My first reaction when I heard the radio thing was, “Huh?” Then I went on to consider how jerky the show will sound. Or maybe we won’t hear her at all, because the deejays will be yakking on and she can’t speak fluently enough to butt in. Yeah, just imagine.

Voong and I were just dissing her, because the both of us can’t stand her. And we didn’t exactly mince our words.

So afterwards, I was just thinking, why is it that some of us just can’t stand other people? Okay, maybe a good reason will be “I don’t like her because her face looks like shit”, where the person is so physically repulsive that you just go eww and stay far from her, because well, ugliness might be contagious.

Great, now I sound like an airhead.

I guess sometimes it’s because we’re so envious of others.

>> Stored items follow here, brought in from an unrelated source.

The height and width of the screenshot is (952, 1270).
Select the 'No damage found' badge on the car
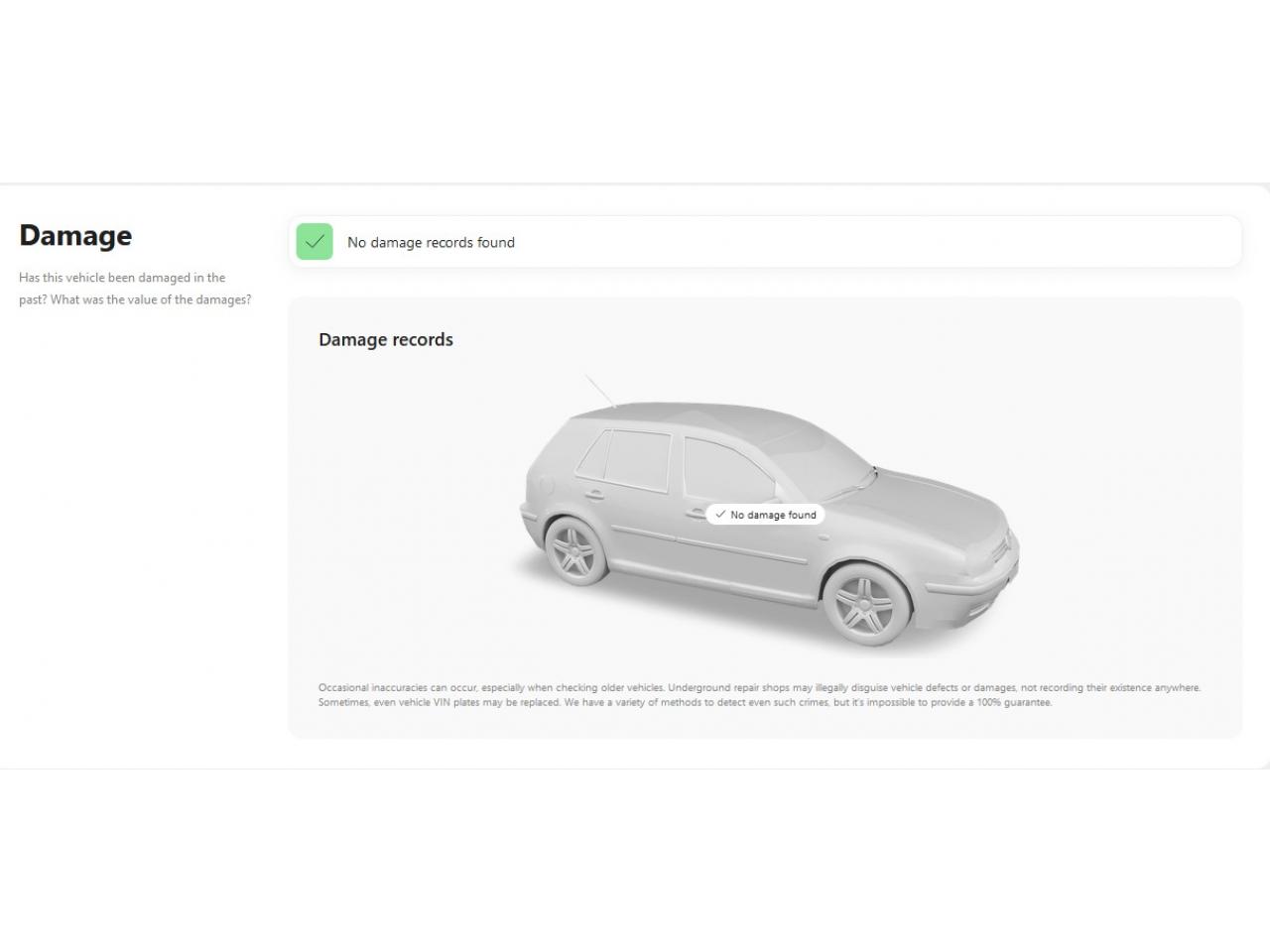[765, 515]
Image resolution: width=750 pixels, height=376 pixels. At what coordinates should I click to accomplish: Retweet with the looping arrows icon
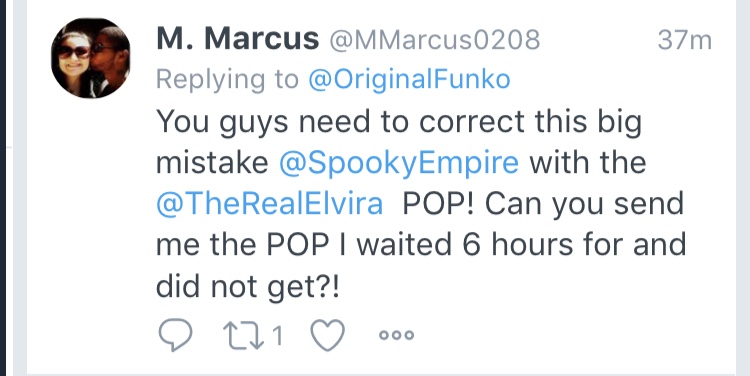[x=244, y=335]
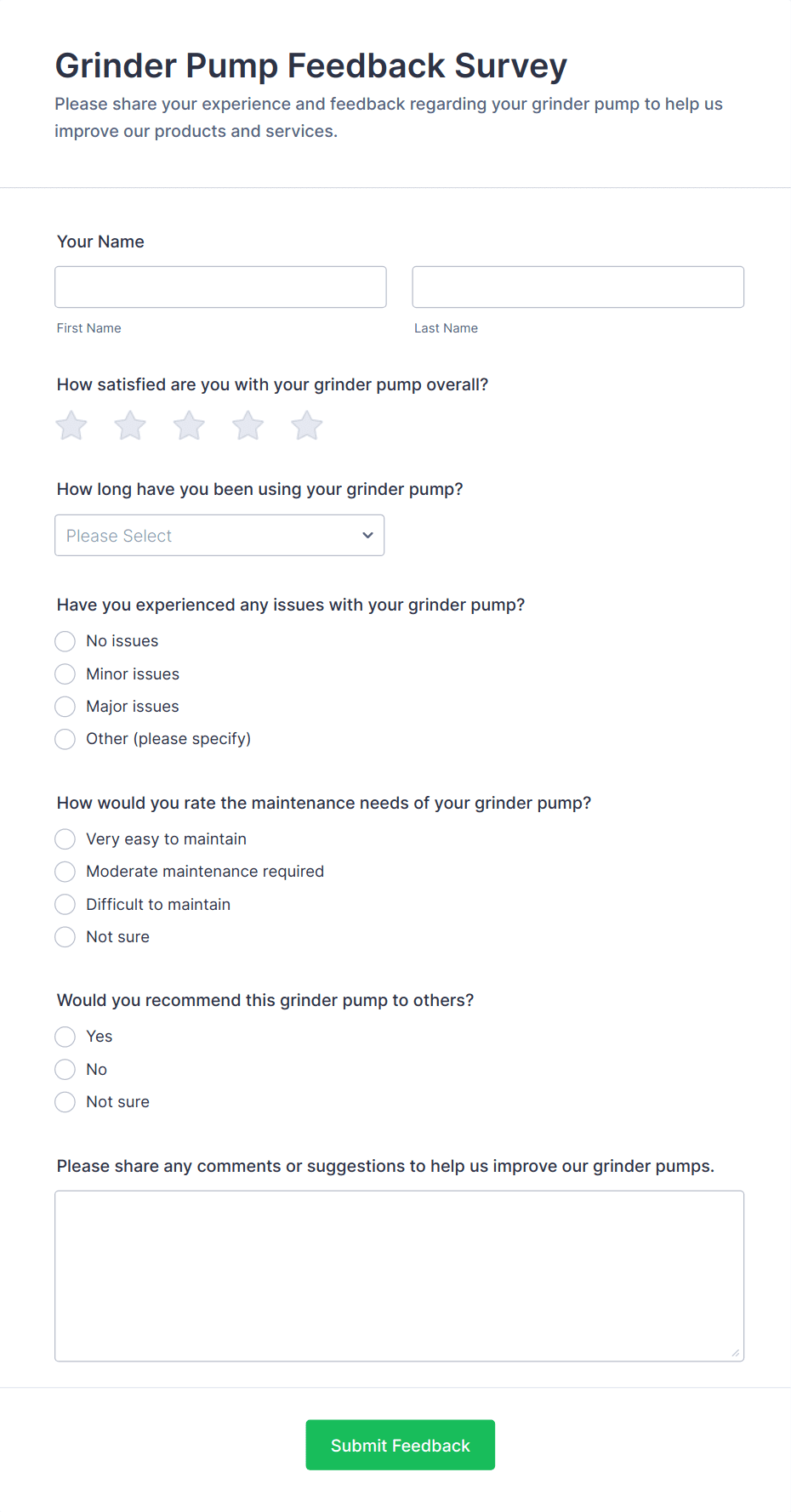Select the 'No issues' radio option
The width and height of the screenshot is (791, 1512).
(x=65, y=641)
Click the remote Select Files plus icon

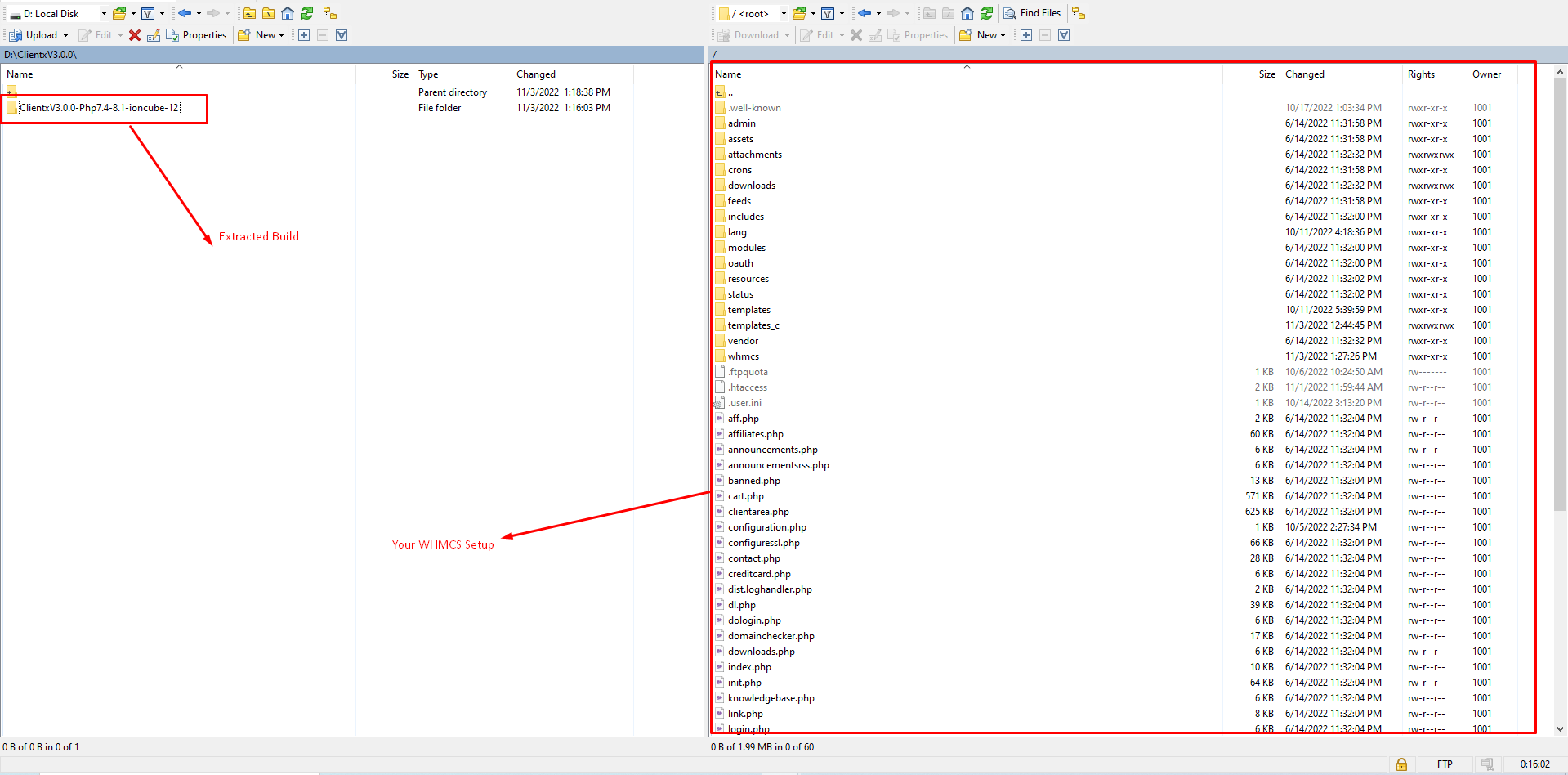coord(1026,35)
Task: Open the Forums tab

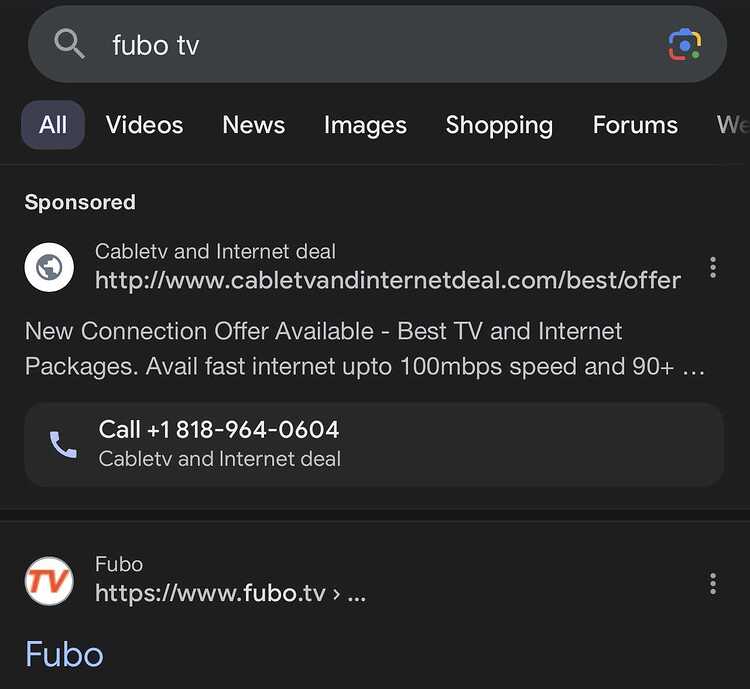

Because we’re not them and we can never be, and when we try to superimpose the image of that person we realize how infinitesimal we are, like we can never measure up. So people with inner insecurities feel that way, allowing it to manifest itself in another way. So you either worship that person, or you wish you could make that person disappear.

Maybe we do dislike people because we want to fill up this void inside us. It’s the hollowness in knowing that hey, that’s not possible for me kind of thing, so you just go, so what if she can, that bitch.

Some people just have all the luck that it doesn’t matter what happens to them because somehow they’ll be bailed out unscathed, while others slog their lives out and well, still nothing.

Which is pretty silly, I’m being silly, because that’s not the kind of lifestyle I want to lead. Like, you wish you could be someone else, but you don’t want to be like that someone else. The reasoning here is that you wish you could be in that position, but you wouldn’t have done what the previous person did. So maybe it boils down to differing values? I mean, I don’t think fraud is on my agenda. Oops.

But why does it matter? Because it’s not something you can mould, like, I wouldn’t change my mind about a particular someone if you told me how ridiculous I am to dislike that person because of my own shortcomings.